When I was young and had just half a novel and a collection of pretty awful poems behind me, I decided that no one had anything worth writing about until they were at least forty years old. This did not stop me from trying but it proved pretty true in my case - everything up to that age was basically teenage angst and getting rid of ideas that were as practical as a cardboard swimsuit.

In my early twenties, I had a friend who was studying for his master’s degree in English Literature. He wrote a lot of poetry, even more than I did, and his stuff was beautifully constructed and polished, like a favourite old car lovingly attended to. I was less aware of it then but now, on looking back, I realise that the great weakness of his writing was that he didn’t really have anything to say. His poems were gorgeous constructions of delightful words but they contained nothing. I think my theory on writing and age was a subconscious recognition of this.

At the same time, I had another friend, an artist aged just over forty. He was known as the finest painter in the country where we lived and his technique was indeed phenomenal. He had the ability to paint anything he could imagine. I understood this because I was in the last throes of trying to be the greatest painter in the world. It was partly my inability to reproduce the paintings in my head that stopped me in my ridiculous ambition and enabled me to turn to writing.

There was a problem, however. Although my artist friend produced some brilliantly executed stuff, it was empty and pointless. He once admitted to me that his latest painting was based on an idea from a book his wife was reading. When your ideas are second- or third-hand, it’s time to find out what’s wrong.

Everything became clear to me when the guy showed me some of the paintings from his youth. They were messy, imprecise and careless in style, but showed enormous passion and depth of emotion. They were far, far better than anything he had done in the last ten years and I suspect that he knew it. Certainly, he was aware that he had controlled his creative urges during that period while he schooled himself in technique. He wanted to be able to paint absolutely anything and was prepared to sacrifice the time to gain that ability. The trouble was, by the time he got there, he had forgotten what he wanted to say.

It became clear that the road ahead was like a narrow path between two precipices - what mountain climbers call an arête. On the one side I should forget writing anything worthwhile until I was much older and, on the other, I should not chase after technique but allow it to come naturally through experience. To some extent, at least, I have kept to this intent. For many years I wrote very little creatively, although it has always been impossible to stop myself honing whatever writing I was doing, even business letters and notes to myself. They told me this blog should be informal and not to bother too much about grammar and spelling. Hah, as if that were possible.

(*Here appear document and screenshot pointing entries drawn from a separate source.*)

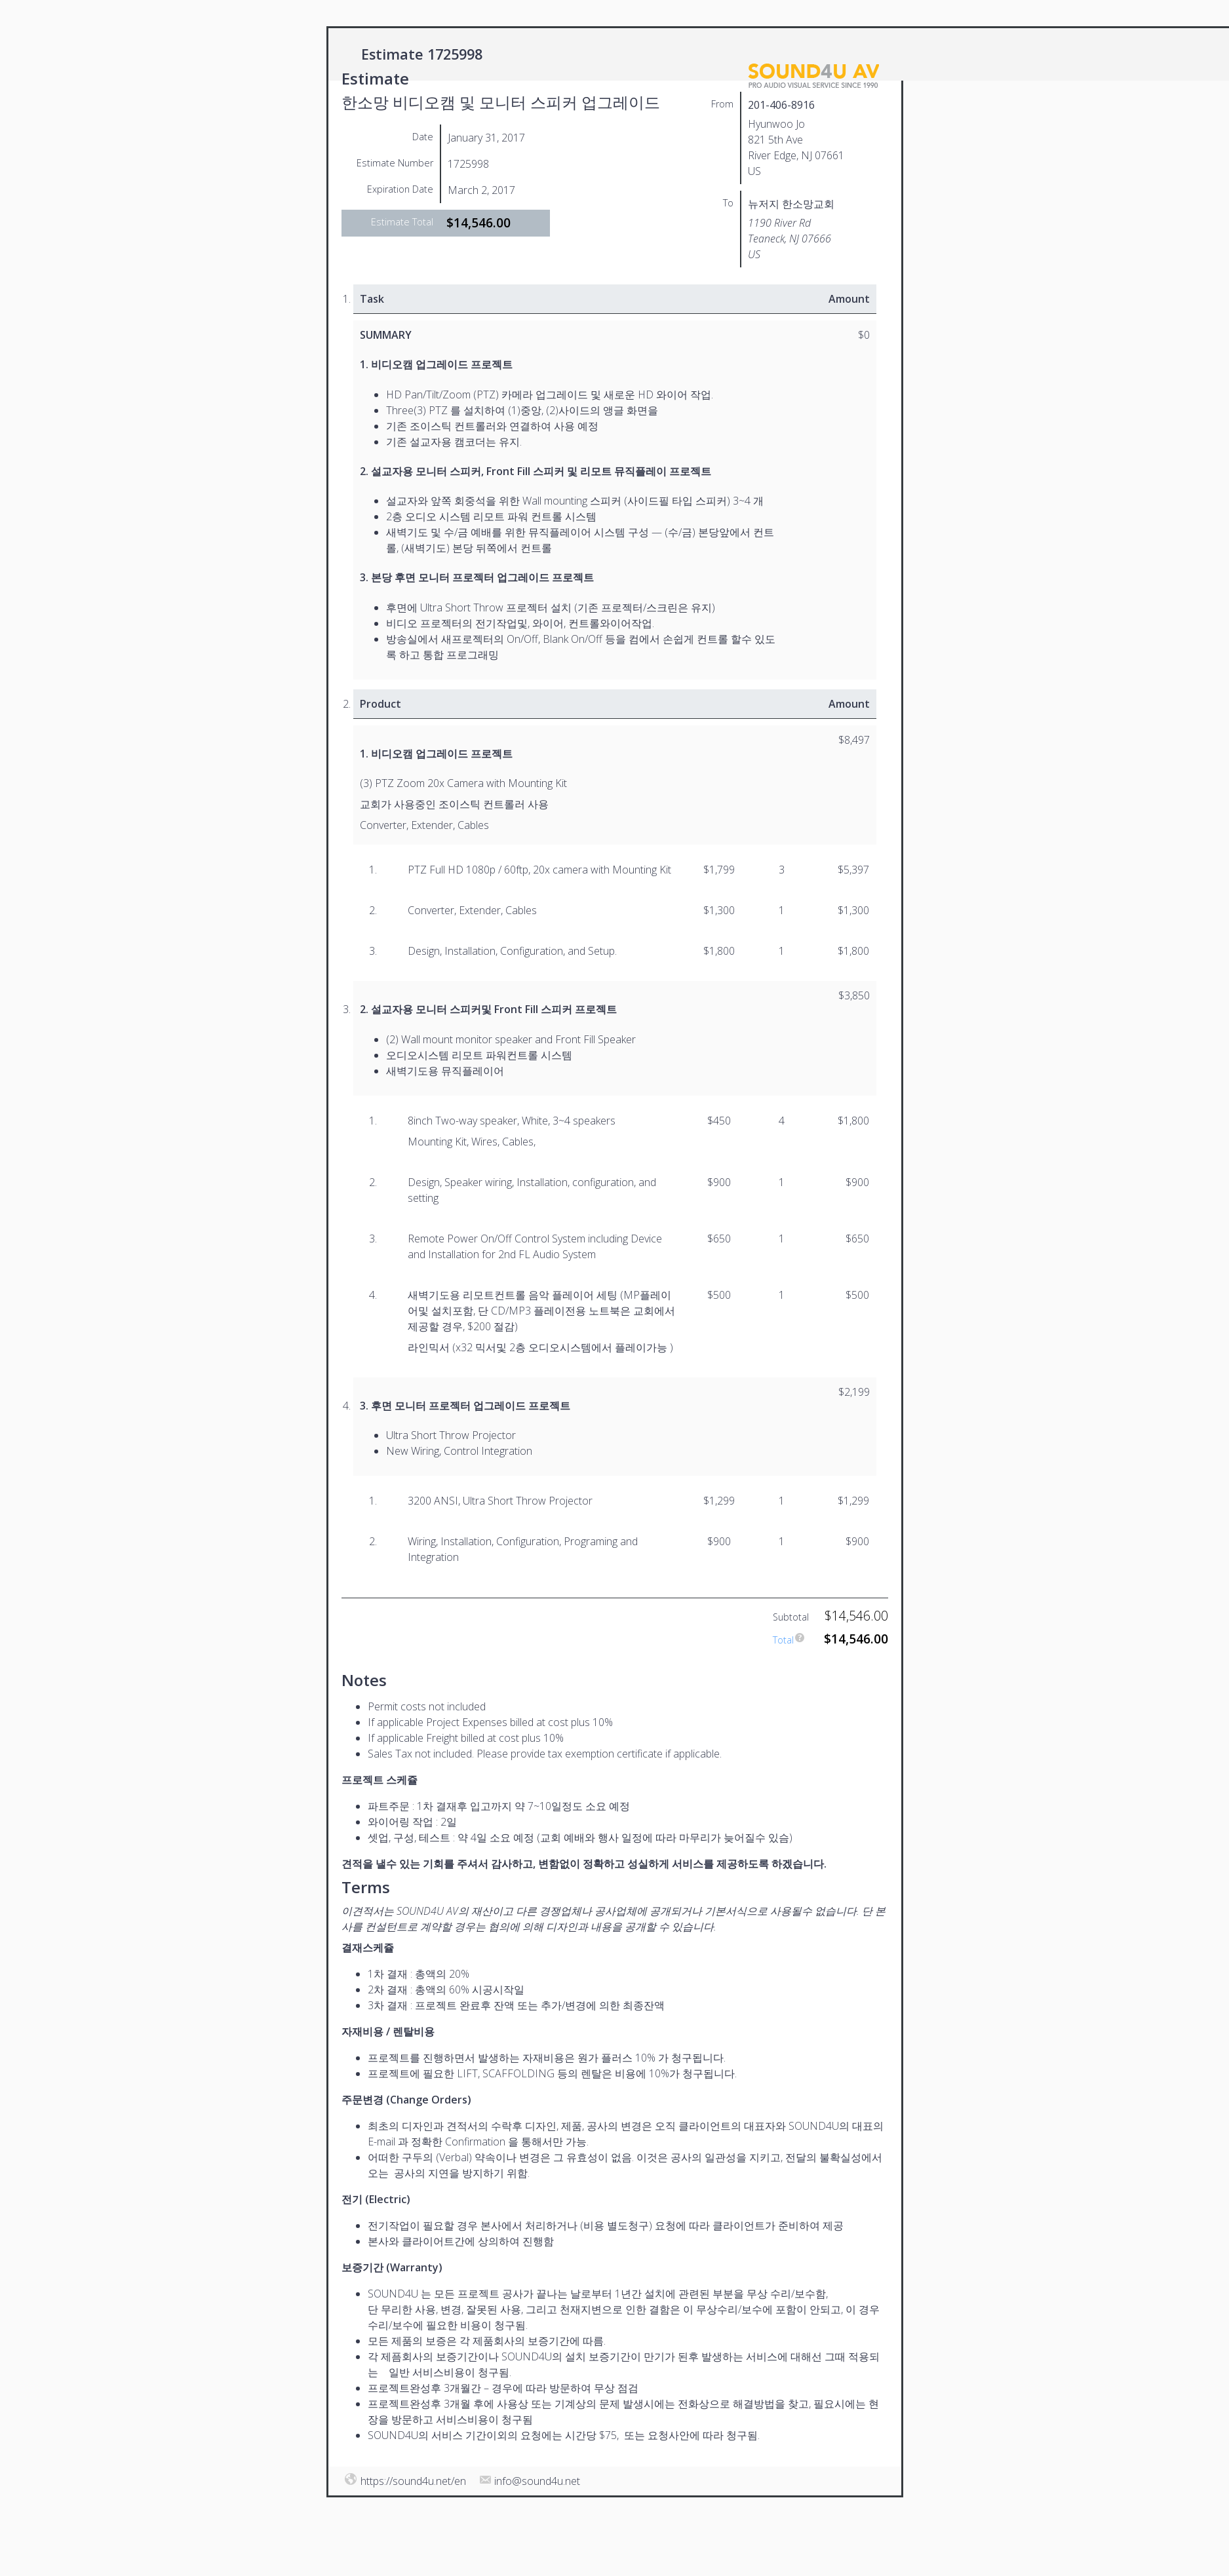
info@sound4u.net (537, 2481)
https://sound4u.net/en (413, 2481)
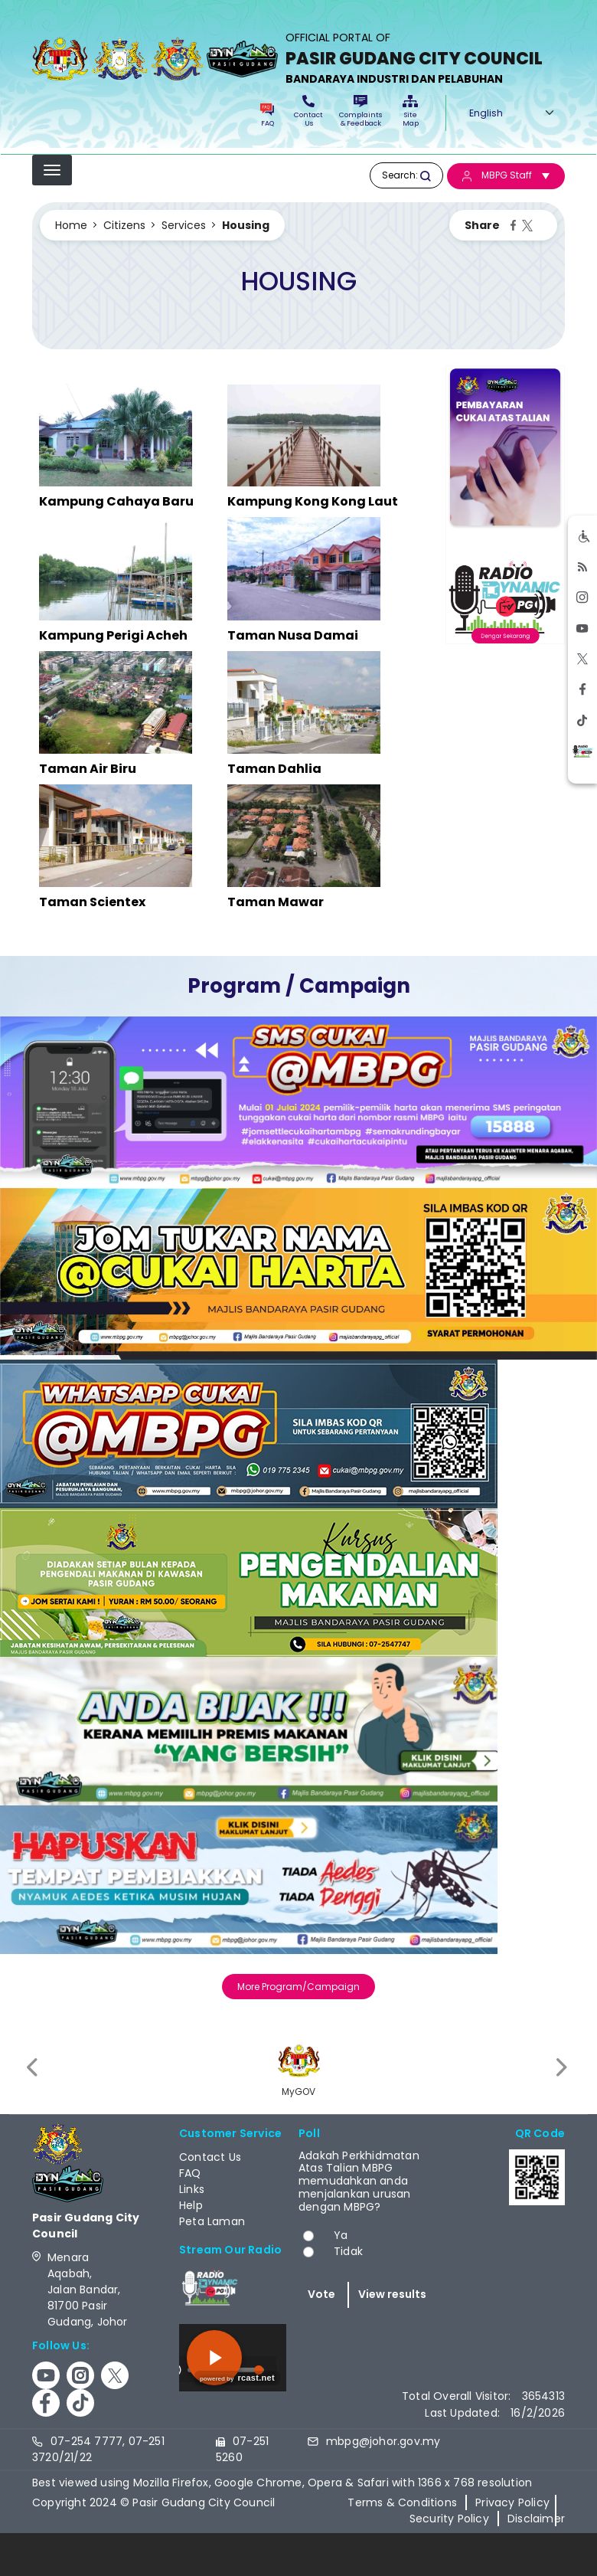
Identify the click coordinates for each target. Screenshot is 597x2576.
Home (71, 225)
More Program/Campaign (298, 1986)
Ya (340, 2235)
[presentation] (34, 2067)
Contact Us (308, 111)
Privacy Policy (512, 2502)
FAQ (266, 115)
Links (191, 2189)
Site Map (411, 111)
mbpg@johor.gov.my (383, 2441)
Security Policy (449, 2518)
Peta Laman (212, 2221)
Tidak (348, 2251)
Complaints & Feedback (360, 111)
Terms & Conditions (402, 2502)
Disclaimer (536, 2518)
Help (191, 2205)
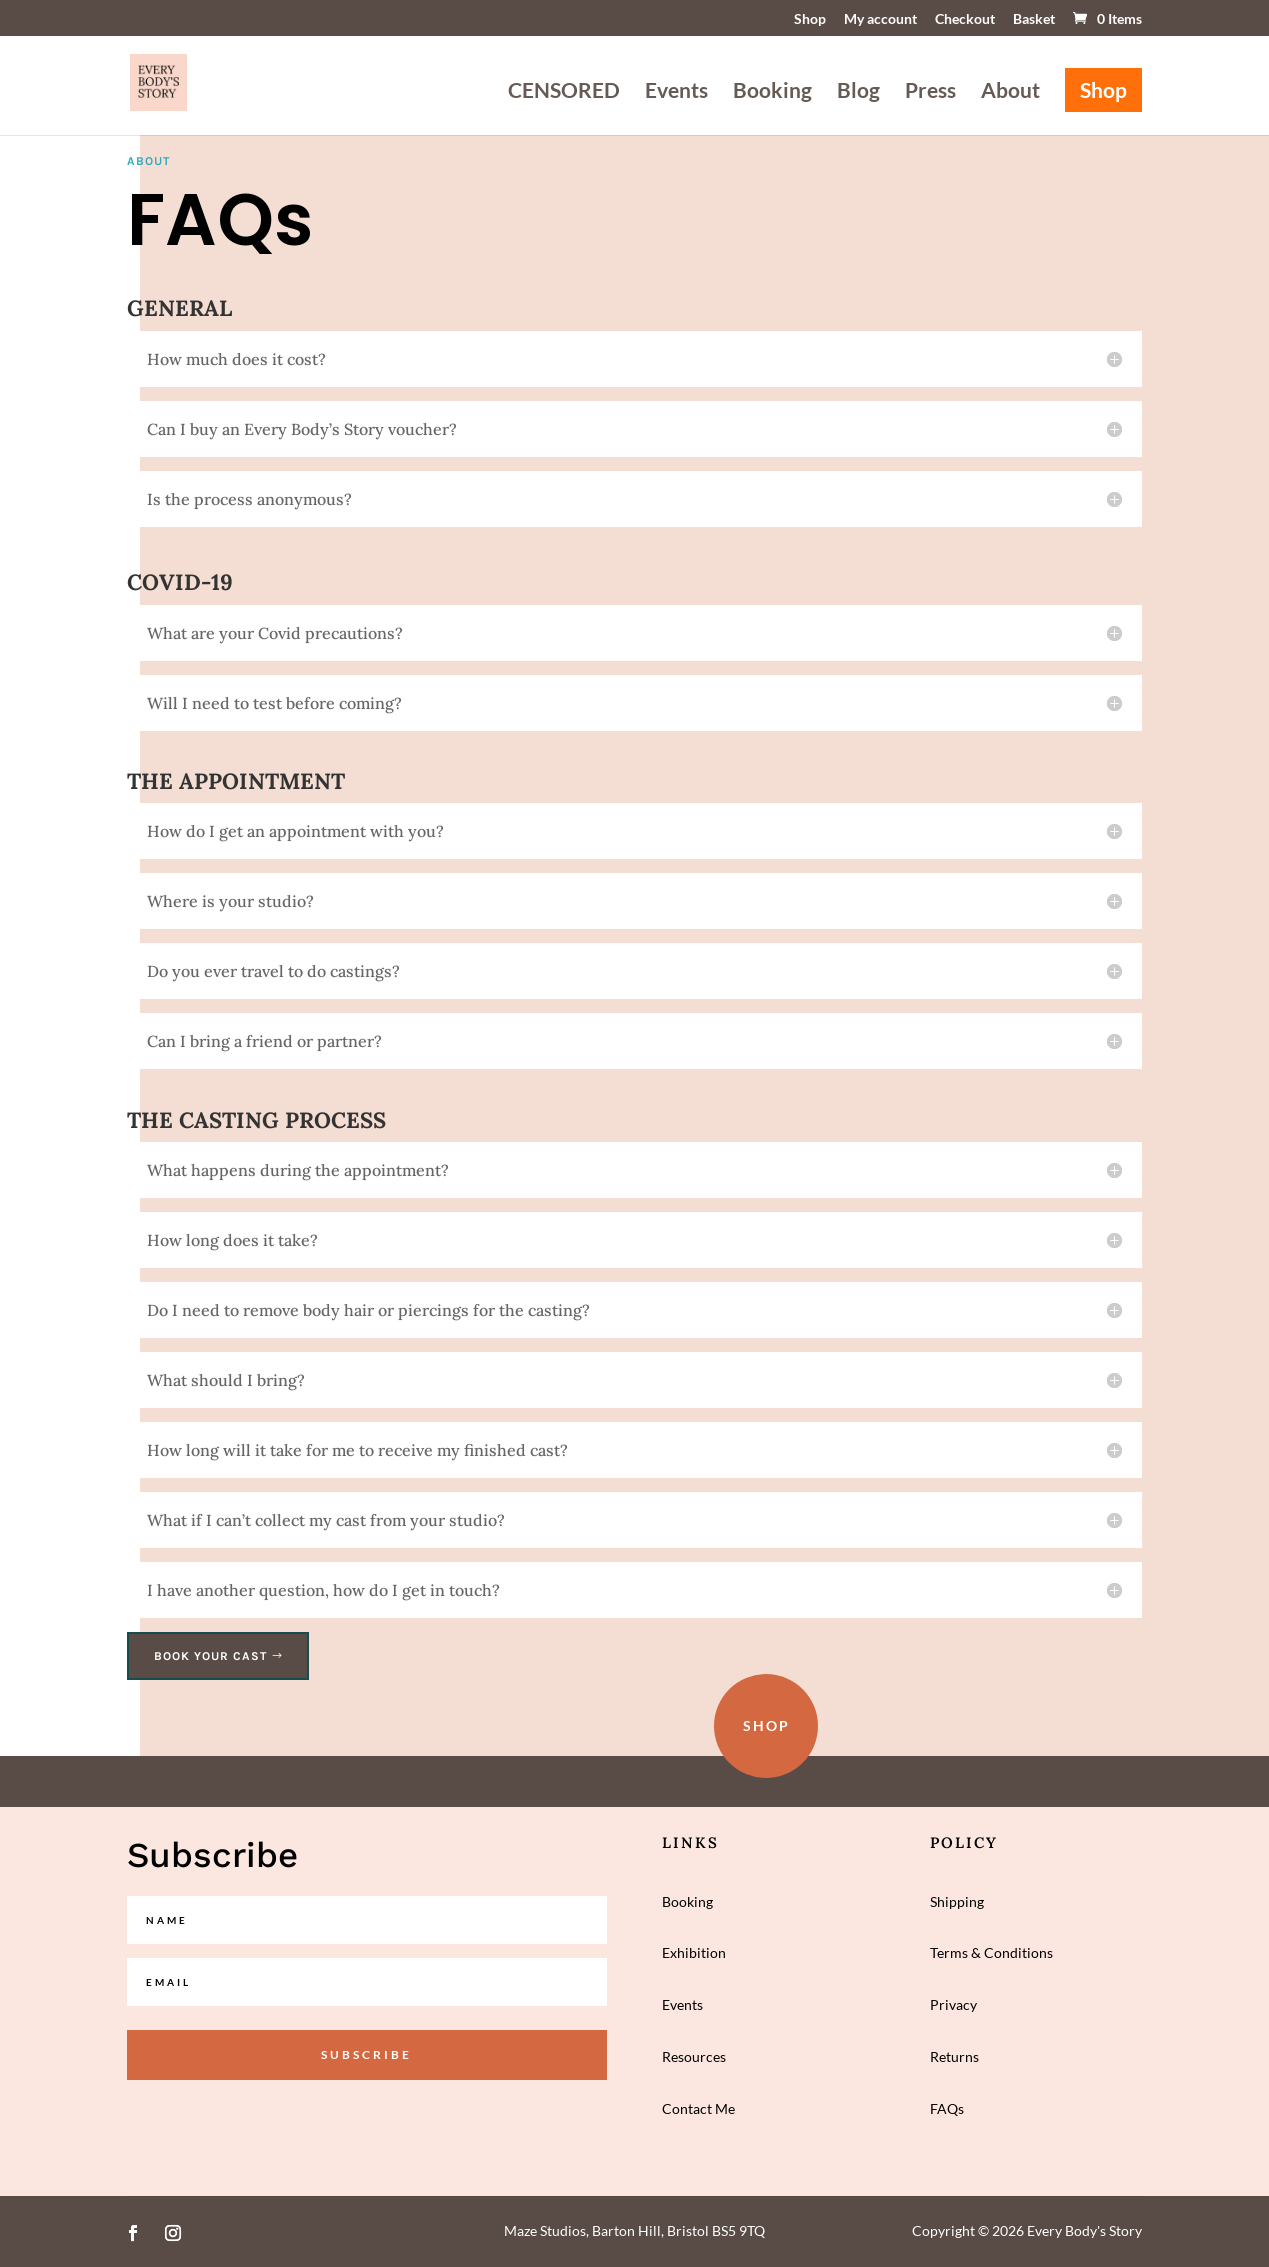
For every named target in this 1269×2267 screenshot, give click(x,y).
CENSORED (564, 92)
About (1010, 92)
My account (880, 19)
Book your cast (210, 1656)
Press (930, 92)
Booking (772, 92)
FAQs (947, 2108)
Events (676, 92)
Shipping (957, 1901)
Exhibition (694, 1952)
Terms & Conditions (991, 1952)
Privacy (953, 2004)
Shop (810, 19)
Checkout (965, 19)
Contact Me (698, 2108)
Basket (1034, 19)
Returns (954, 2056)
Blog (858, 92)
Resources (694, 2056)
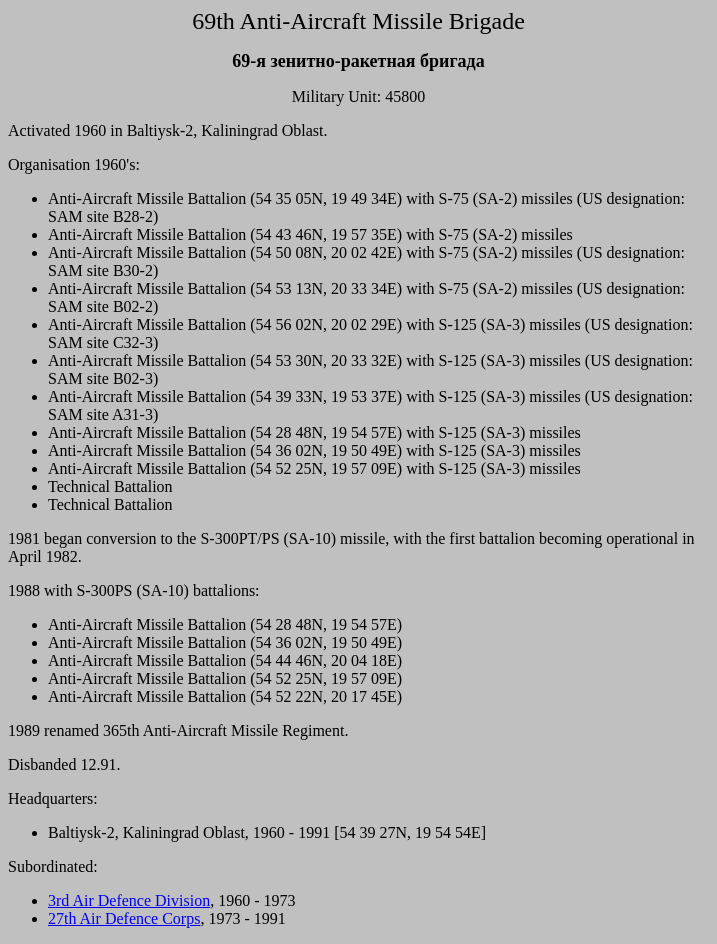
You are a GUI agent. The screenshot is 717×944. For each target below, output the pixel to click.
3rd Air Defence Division (129, 900)
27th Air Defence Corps (124, 918)
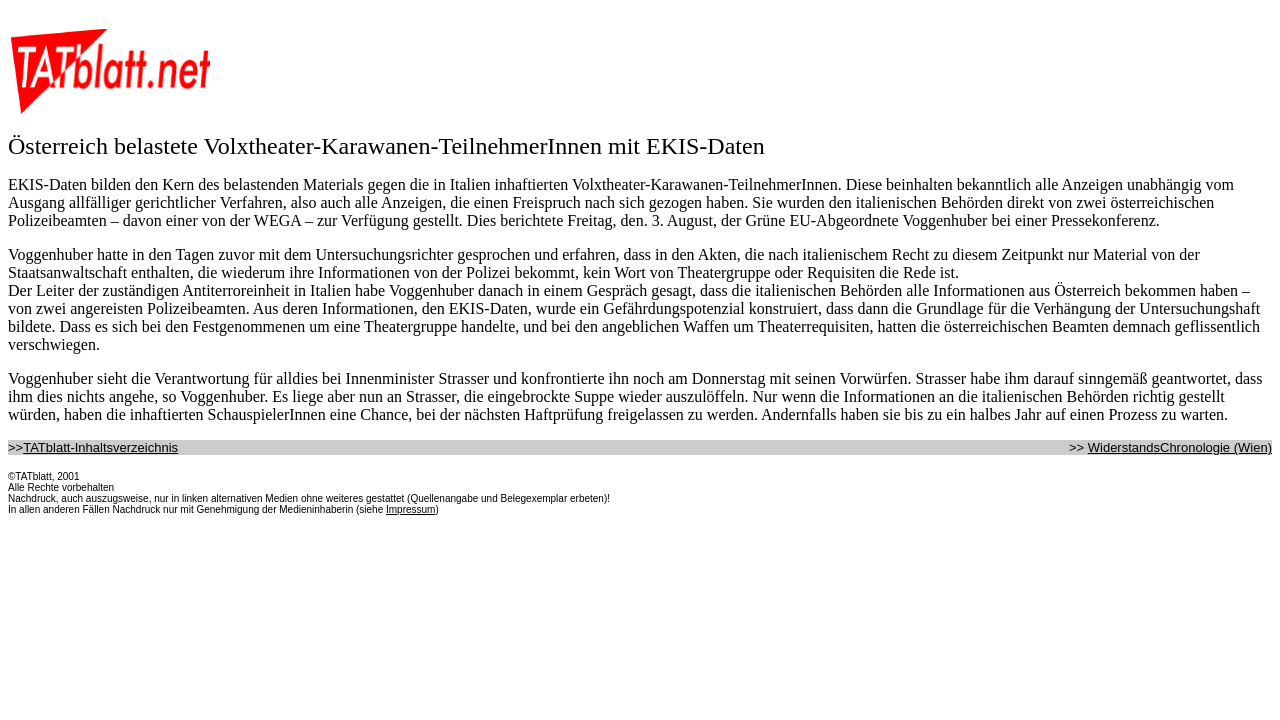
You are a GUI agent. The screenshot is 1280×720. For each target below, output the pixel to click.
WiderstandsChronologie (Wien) (1180, 447)
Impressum (410, 509)
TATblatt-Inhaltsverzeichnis (100, 447)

I suppose that I could say that I’m old enough now to have a few things to say. A very good internet friend of mine taught me that memory is a wonderfully rich mine of stories that others find interesting (to us, they’re just what happened). And the silly philosophies of youth are long buried in the long march through reality. At the same time, I have not been swayed to acquire technique and I still have no idea what the various names for poetic meter mean. One has to stay at least a little wild or become tamed and boring.

And now, at the age of seventy-two, I find there’s another matter to be attended to. I learned it in the course of writing The Gabbler’s Testament twenty years ago but only recently have I understood it in relation to my other “laws.” There is a chapter in that book that required me to bare my soul in a way that I had never done before (it also required me to write the longest sentence known to mankind but that’s another story). It was pain to write it but resulted in the best chapter in the book.

So I have a trident of laws for writing: leave it until you’re ancient and have something to say (check), don’t go running after perfect technique (check) and your heart, your deepest secrets, are where the best stories are (well, that one’s being checked).

You’ll just have to read me if you want to find out if it all works.